In terms of path length, some meteorologists believe that the Tri-State Tornado, which affected parts of Missouri, Illinois, and Indiana on March 18, 1925, was on the ground continuously for 219 miles (352 km). However, without a modern damage survey, it is impossible to determine whether or not the deadly event was a single tornado or a series of violent tornadoes produced by the same storm. The longest modern-day damage path was caused by a tornado which was on the ground for 160 miles (260 km) in northeastern North Carolina on November 22, 1992.[13]
Appearance
Tornadoes, depending on the environment in which they form, can have a wide range of colors. Tornadoes which form in a dry environment can be nearly invisible, marked only by swirling debris at the base of the funnel. Condensation funnels which pick up little or no debris can be grey to white. While travelling over a body of water as a waterspout, they can turn very white or even blue. Funnels which move slowly, ingesting a lot of debris and dirt, are usually darker, taking on the color of debris. Tornadoes in the Great Plains can turn red because of the reddish tint of the soil, and tornadoes in mountainous areas can travel over snow-covered ground, turning brilliantly white in the process.

Lighting conditions are also a major factor in the appearance of a tornado. A tornado which is "back-lit", or viewed with the sun behind it, will appear to be very dark. The same tornado, viewed with the sun at the observer's back, may appear grey or brilliant white. Tornadoes which occur near the time of sunset can be many different colors, appearing in hues of yellow, orange, and pink.[15]
Dust kicked up by the winds of the parent thunderstorm, heavy rain and hail, and the darkness of night are all factors which can reduce the visibility of tornadoes, making them "invisible", in essence. Tornadoes occurring in these conditions are especially dangerous, since only radar observations, or possibly the sound of an approaching tornado, serve as any warning to those in the storm's path. Fortunately most significant tornadoes form under the storm's rain-free base, or the area under the thunderstorm's updraft, where there is little or no rain. In addition, most tornadoes occur between the hours of 4 and 8 pm, when the bright sun can penetrate even the thickest clouds. Also, night-time tornadoes are often illuminated by frequent lightning.
There is mounting evidence, including doppler radar images[16] and eyewitness accounts[17], which suggest that most tornadoes have a clear, calm center with extremely low pressure, akin to the eye found in tropical cyclones.
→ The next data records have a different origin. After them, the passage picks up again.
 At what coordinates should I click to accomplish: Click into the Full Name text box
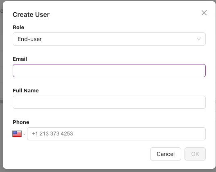click(x=109, y=102)
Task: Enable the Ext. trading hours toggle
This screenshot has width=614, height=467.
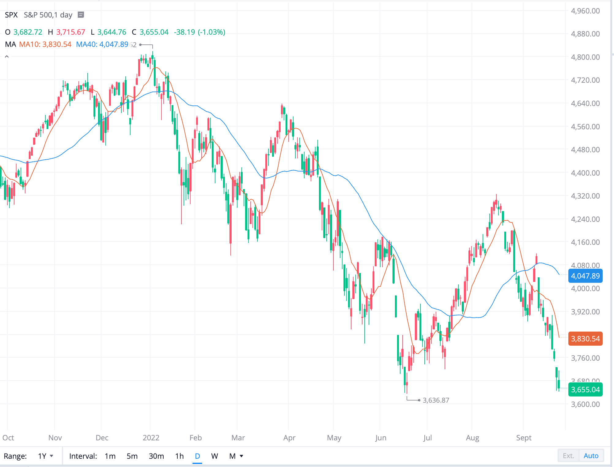Action: [568, 456]
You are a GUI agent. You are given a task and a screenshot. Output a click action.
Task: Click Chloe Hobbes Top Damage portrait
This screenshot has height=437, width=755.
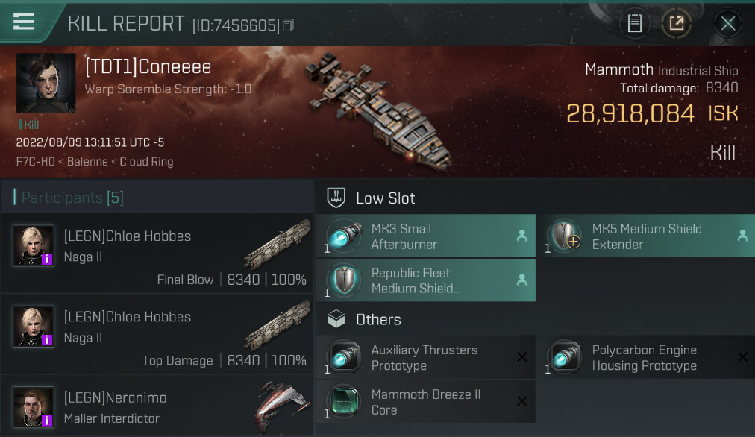34,327
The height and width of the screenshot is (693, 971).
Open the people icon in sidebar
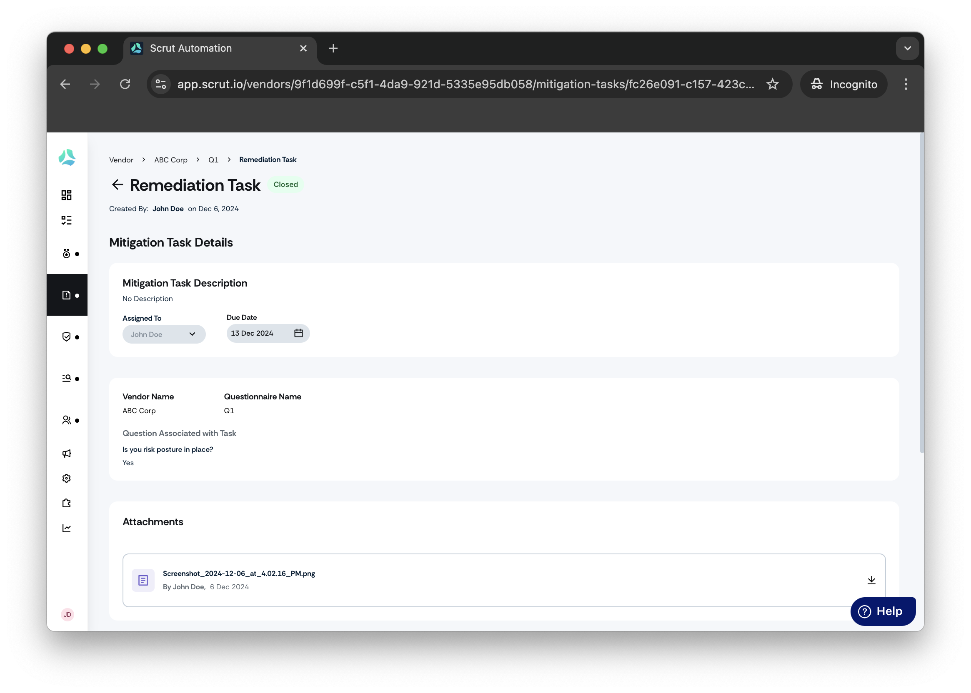pos(66,420)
This area would be clear (possibly full of dust), have relatively light winds, and be very dark, with the light blocked out by swirling debris on the outside of the tornado. Lightning is said to be the source of illumination for those who claim to have seen the interior of a tornado.
Rotation
Tornadoes normally rotate in a cyclonic direction (counterclockwise in the northern hemisphere). Large-scale storms always rotate cyclonically because of the Coriolis effect; however, tornadoes are too small in scale to be directly affected by the rotation of the earth. Approximately 1 tornado in 100 rotates in an anticyclonic direction. Typically, only landspouts and gustnados also rotate anticyclonically. However, on very rare occasions, an anticyclonic supercell can develop, producing a tornado that is typical except for its direction of rotation.[18]
Intensity and damage

Tornadoes vary in intensity regardless of shape, size, and location. While strong tornadoes are typically larger than weak tornadoes, there are several instances of F5 tornadoes with damage paths less than 500 feet (150 m) wide. [13]
History of tornado intensity measurements
For many years, before the advent of home movies and doppler radar, scientists had nothing more than educated guesses as to the speed of the winds in a tornado. The only evidence indicating the wind speeds found in the tornado was the damage left behind by tornadoes which struck populated areas. Some thought they might exceed 500 mph, and perhaps even be supersonic.
In the 1950s, however, evidence mounted that the actual wind speeds were much lower than this. On April 2, 1957, a slow moving tornado traversed the south and east parts of Dallas, Texas. Before this day, only a few photographs and motion pictures of tornadoes were known to exist. However, because of many factors, including the tornado's high visibility, slow forward motion, and proximity to an urban center, it became (and still may be) the most filmed and photographed tornado in history. Frame-by-frame analysis of several pieces of footage taken that day showed that the debris flung about by the tornado was travelling at speeds up to 170 mph.[15] Scientists had thought that faster wind speeds would produce the severe damage seen that day, so this tornado gave them their first real clue as to the range of tornado speeds.
In 1971, Dr. Tetsuya Theodore Fujita introduced the idea for a scale of tornado winds. With the help of colleague Allen Pearson, he created and introduced what came to be called the Fujita scale in 1973. The scale was based on a relationship between the Beaufort scale and the Mach number scale; the low end of F1 on his scale corresponds to the low end of B12 on the Beaufort scale, and the low end of F12 corresponds to the speed of sound at sea level, or Mach 1. In practice, tornadoes are only assigned categories F0 through F5.
The TORRO scale, developed by the Tornado and Storm Research Organisation (TORRO), was developed in 1974, and published a year later. The TORRO scale has 12 levels, which cover a broader range with tighter graduations. It ranges from a T0 for extremely weak tornadoes to T11 for the most powerful known tornadoes.[19]
There is some debate as to the usefulness of the TORRO scale over the Fujita scale—while it may be helpful for statistical purposes to have more levels of tornado strength, often the damage caused could be created by a large range of winds, rendering it hard to narrow the tornado down to a single TORRO scale category.
Research conducted in the late 1980s and 1990s suggested that, even with the implication of the Fujita scale, tornado winds were notoriously overestimated, especially in significant and violent tornadoes. Because of this, in 2006, the American Meteorological Society introduced the Enhanced Fujita Scale, to help assign realistic wind speeds to tornado damage. The scientists specifically designed the scale so that a tornado assessed on the Fujita scale and the Enhanced Fujita scale would receive the same ranking. The EF-scale is more specific in detailing the degrees of damage on different types of structures for a given wind speed. While the F-scale goes from F0 to F12 in theory, the EF-scale is capped at EF5, which is defined as "winds ≥ 200 mph (≥ 320 km/h)".[3] In the United States, the Enhanced Fujita scale will be used for tornado damage assessments beginning February 2, 2007.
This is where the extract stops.